Hicks continues, “Of course, we could structure ourselves so that the probability of a major loss was infinitesimally small, but that would also mean returns on equity that our investors might not find very attractive; by contrast, an endless pursuit of higher returns on equity by dramatically increasing aggregates relative to capital in a largely commodity-like industry can expose a company to undesirable risk of ruin.”
Or you could use someone else’s capital to help you sustain your relevance in the market, continuing to steadily grow returns on equity with the additional benefits of fee income and reduced volatility, by handing off a share of losses to investors.
Alignment is a narrow tightrope along which the reinsurance industry currently treads, you might be forgiven for reading into this.

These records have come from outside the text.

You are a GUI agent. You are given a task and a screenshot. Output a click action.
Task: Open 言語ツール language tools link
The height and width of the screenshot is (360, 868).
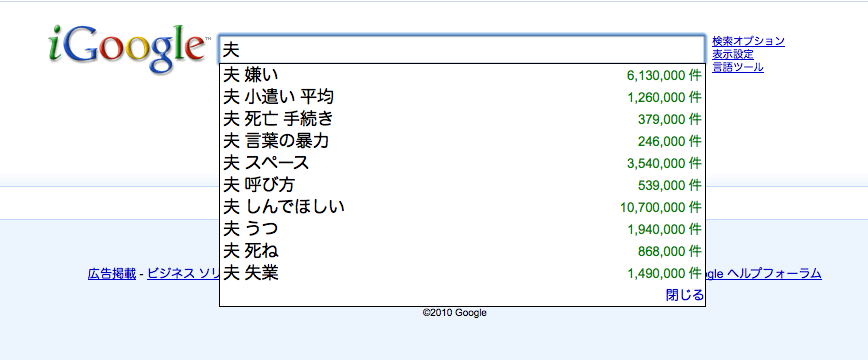point(738,68)
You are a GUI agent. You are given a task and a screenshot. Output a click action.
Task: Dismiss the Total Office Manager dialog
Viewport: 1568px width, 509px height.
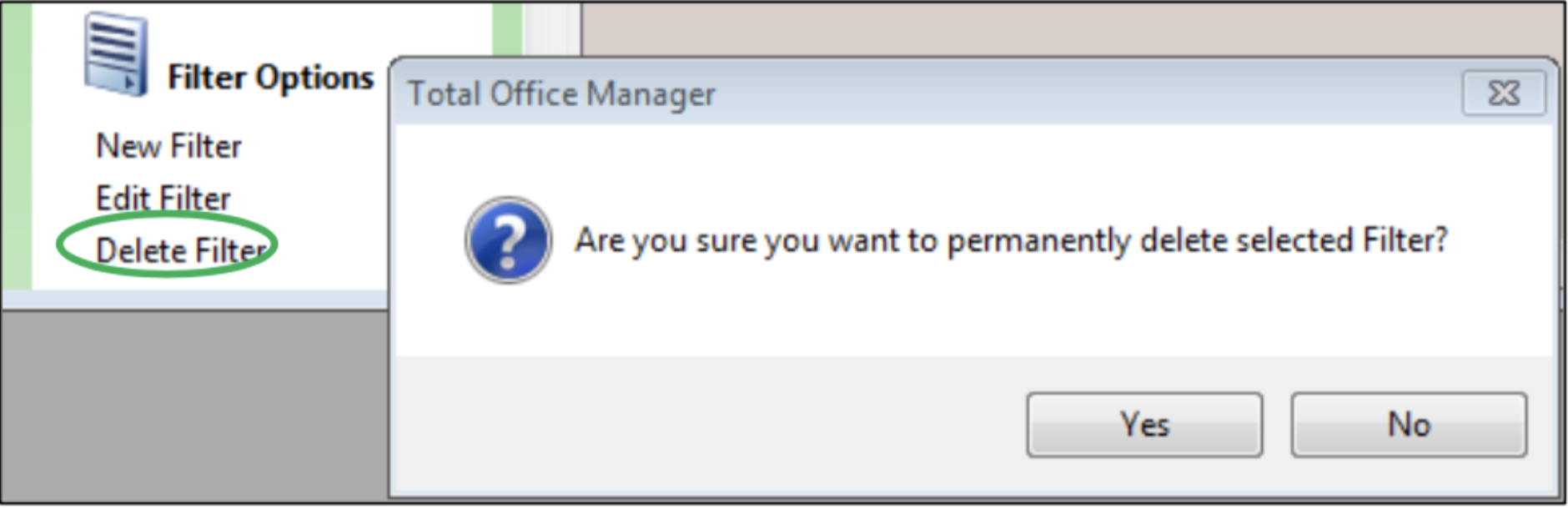1505,94
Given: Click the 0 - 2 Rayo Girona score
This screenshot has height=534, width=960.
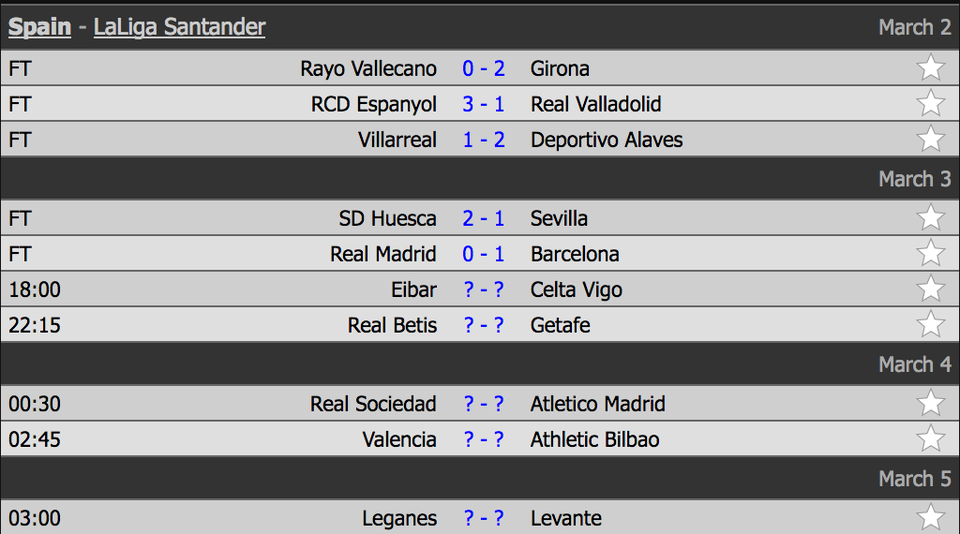Looking at the screenshot, I should tap(483, 68).
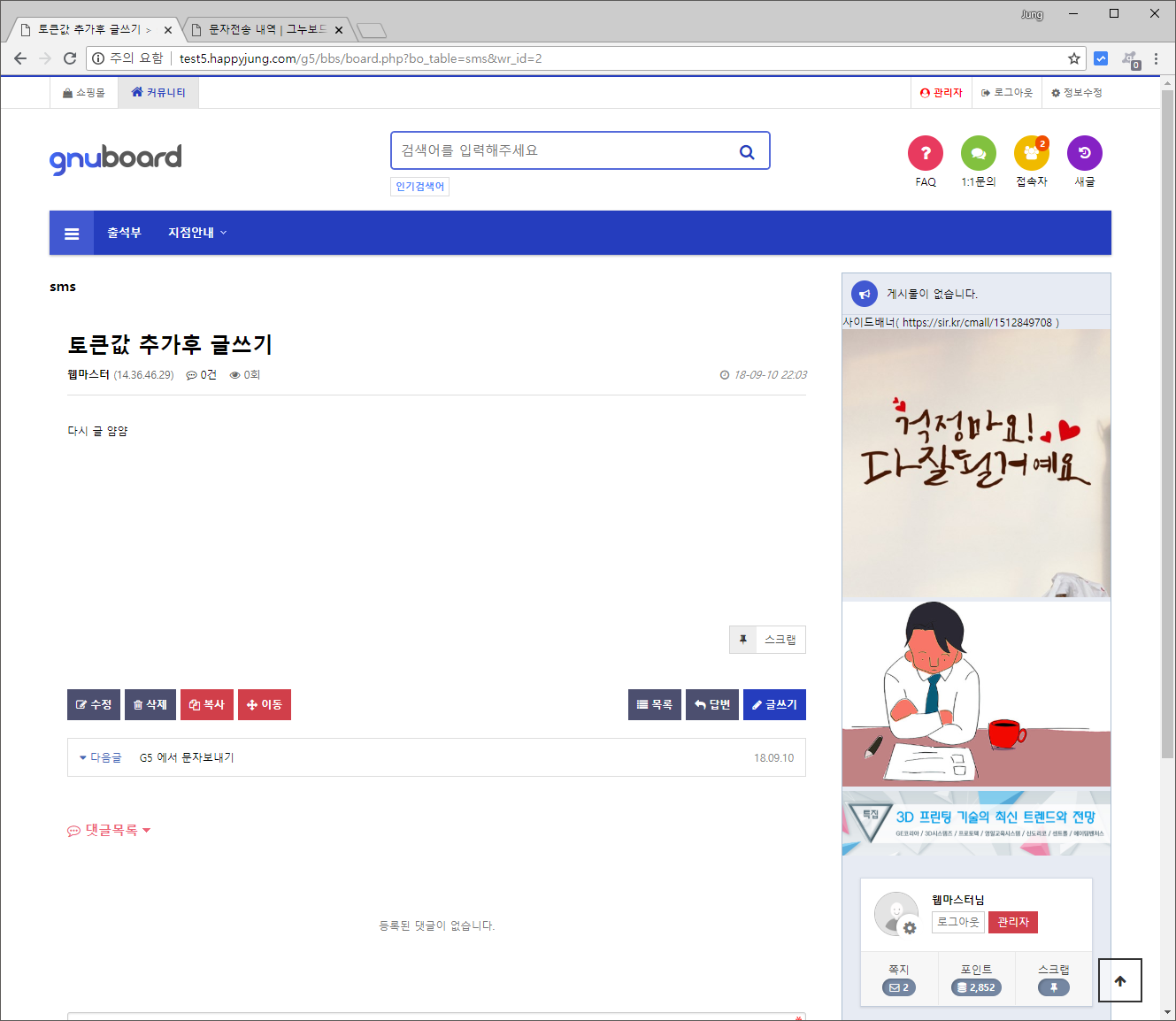Click the scroll-to-top arrow icon

point(1119,980)
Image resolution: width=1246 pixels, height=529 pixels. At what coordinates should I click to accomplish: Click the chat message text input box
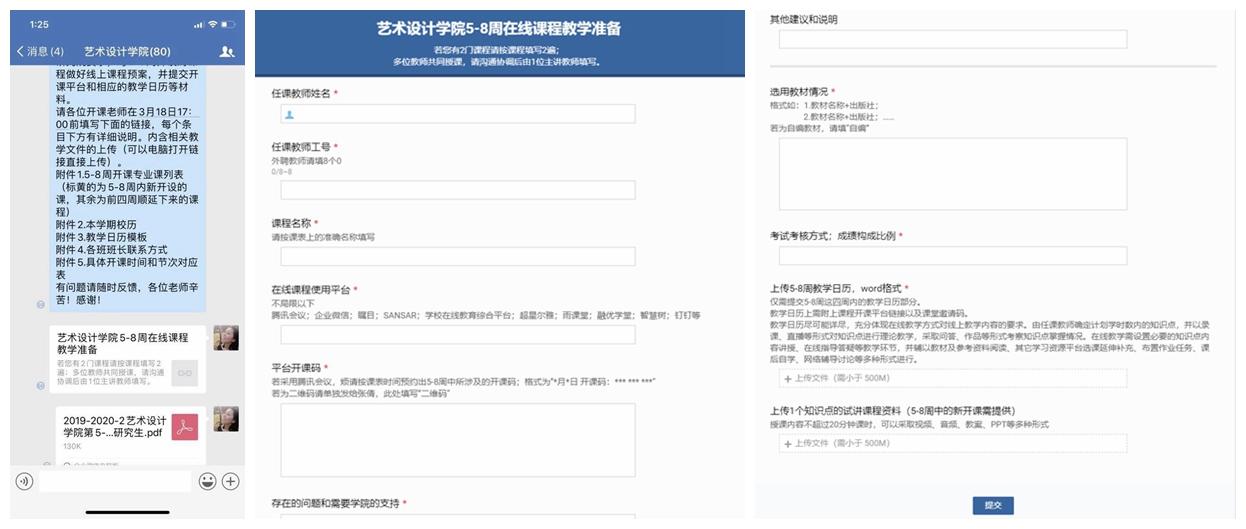pyautogui.click(x=114, y=481)
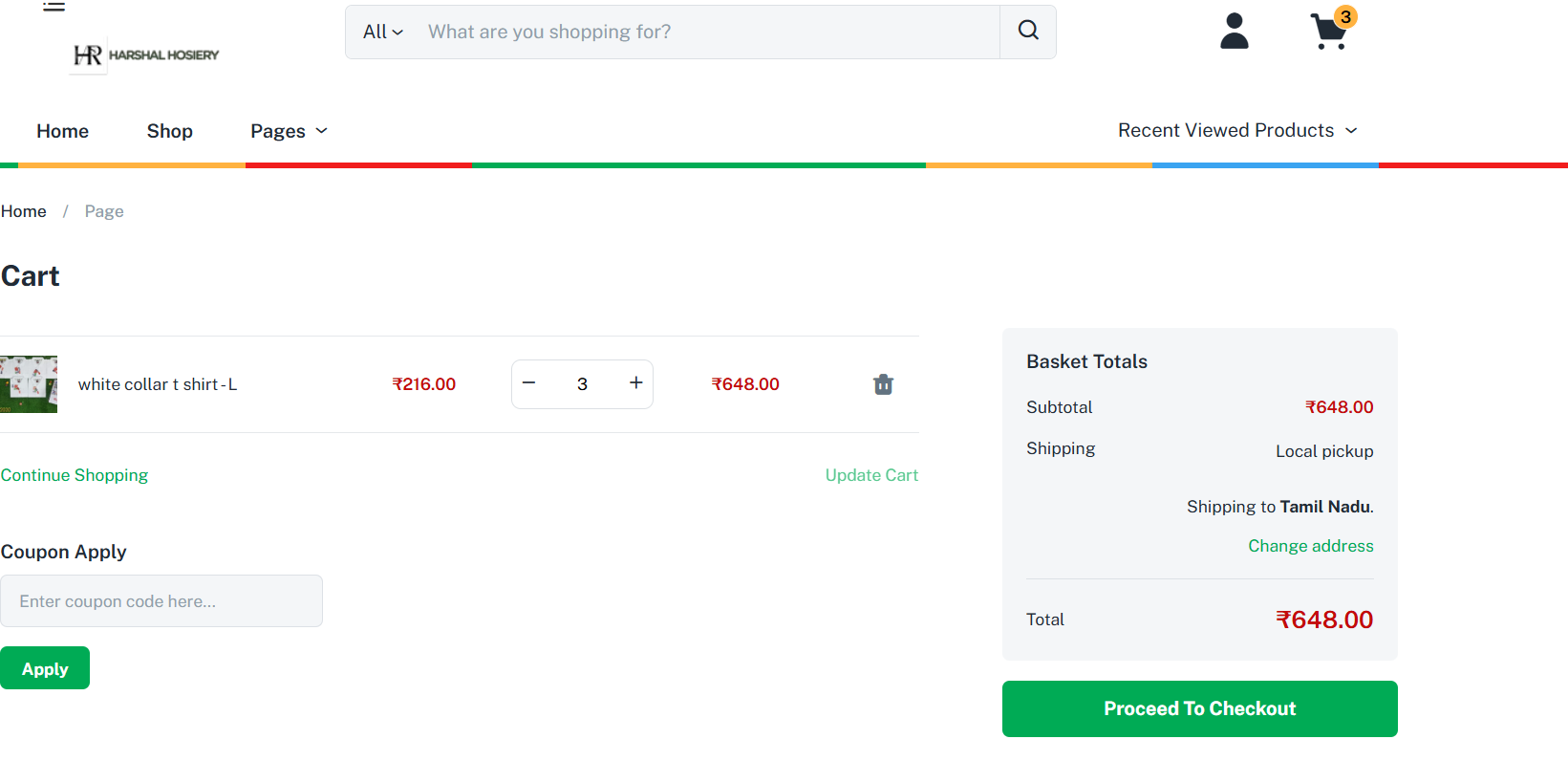Decrease quantity with minus button
Viewport: 1568px width, 783px height.
(529, 383)
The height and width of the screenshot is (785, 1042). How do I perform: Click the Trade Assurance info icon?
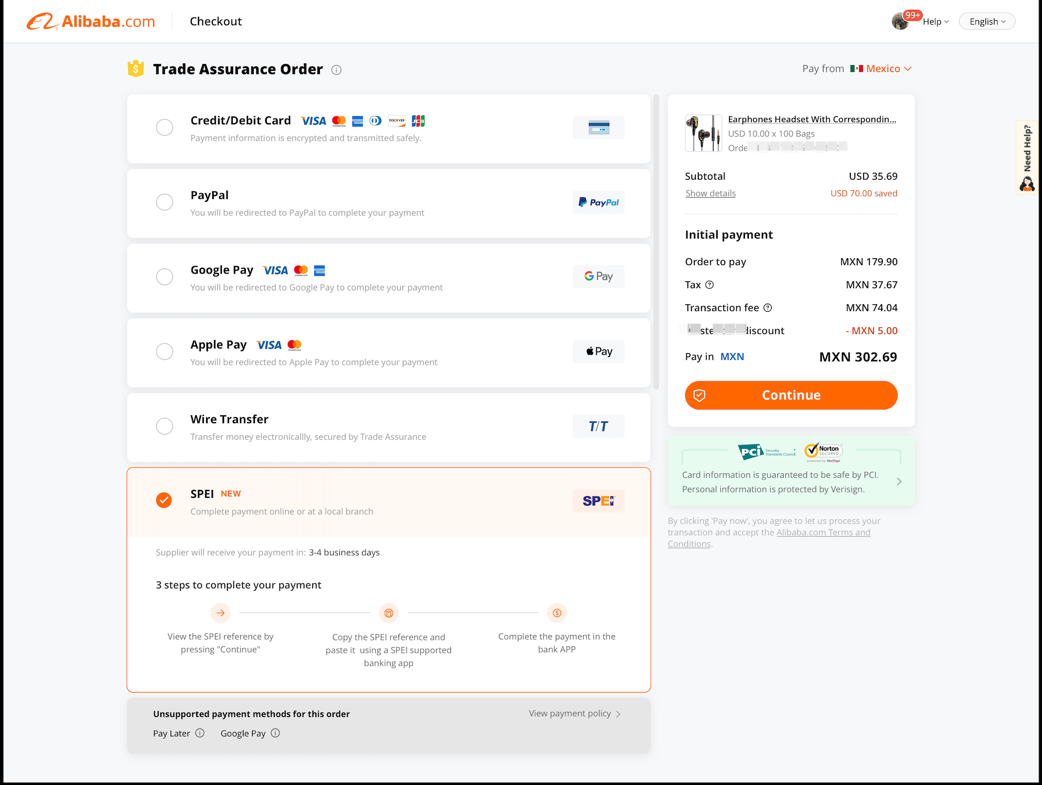coord(336,70)
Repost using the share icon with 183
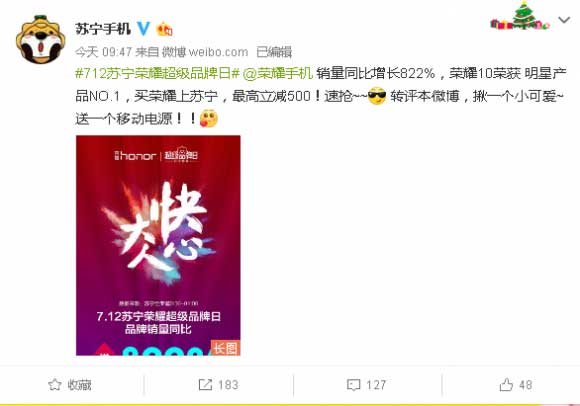580x406 pixels. 205,385
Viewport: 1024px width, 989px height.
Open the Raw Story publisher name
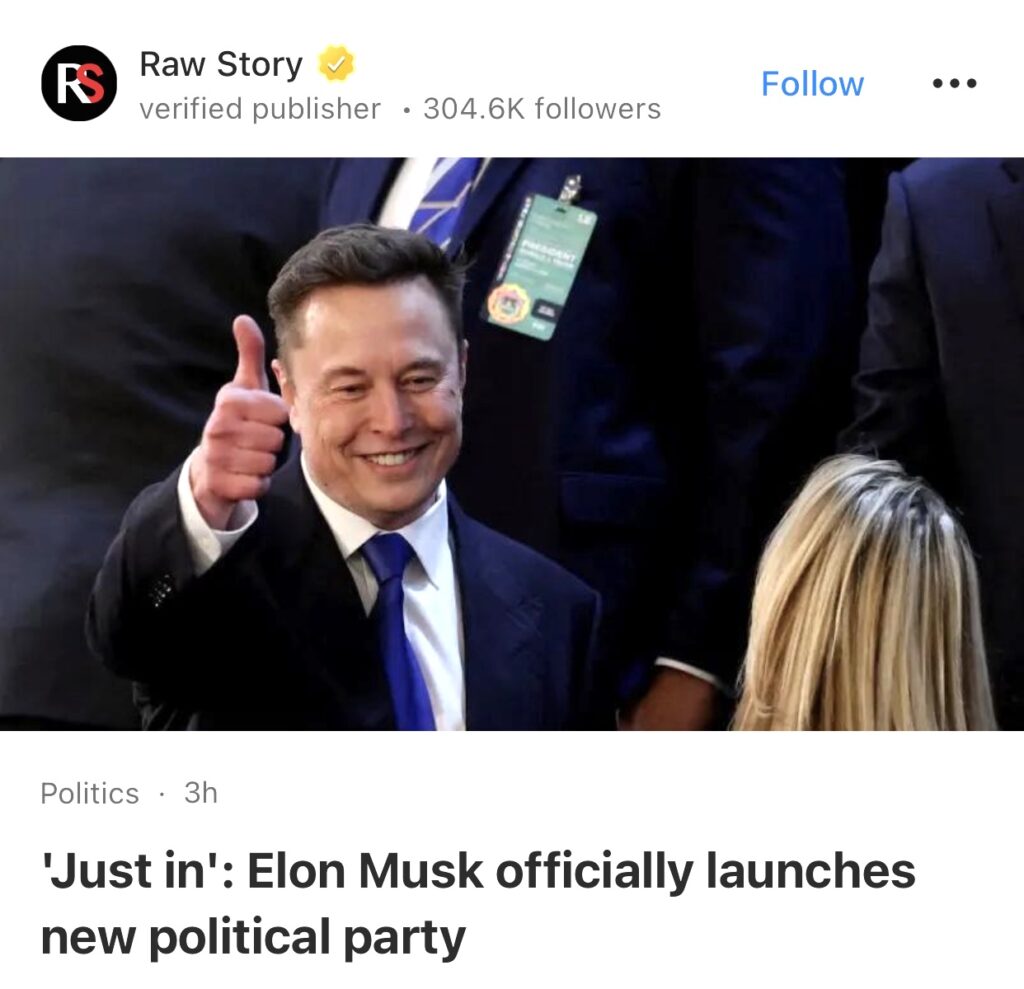221,64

Of course, this is precisely how alternative capital is being used by many traditional players right now. It is helping them manage PML’s, it is driving fee income, it is helping them avoid having to shrink their books and it does seem this is likely to accelerate as climate related risks have an increasing impact on the market.
Something for investors to ensure they carefully consider.
Their capital can be seen as a lever for efficiency, helping traditional re/insurance market balance-sheets go further and do more, all the while sustaining traditional business models.
It raises questions of alignment, of where losses fall and of independence versus aligned (in terms of management).
As everyone seeks to get this balance right there is going to be a lot of change in the reinsurance and ILS market, a lot of noise regarding alignment and a lot of trial and error in finding precisely where alternative capital best sits.
Alleghany’s TransRe has continued to grow in the last year, adding 15.1% and 13.2% to premiums written in the fourth-quarter and full-year 2019 respectively.
But the company also reported a technical underwriting loss, with a 114.4% combined ratio for Q4 and 100.9% for the full-year.
Catastrophe losses are the main drive of this underwriting underperformance, as TransRe reported them as $224 million and $301 million for the three months and year ended December 31st 2019, respectively.
Not only will some of TransRe’s third-party investors in its Pangaea collateralised quota share sidecar vehicle likely have shared in some of these losses, so too will some of its providers of collateralised retrocession.
Other strategic capital relationship investors may also have helped to reduce the ultimate impact of catastrophes for TransRe in 2019.
It’s likely alternative, third-party and ILS style investor capital is already helping TransRe and Alleghany in moderating the impacts from catastrophes and climate related weather events.
As the company expands these partnerships, alternative capital will become an ever more important lever for the company, as it is across re/insurance.
Which ultimately will cement direct access to third-party investor capacity’s position in the industry’s capital stack.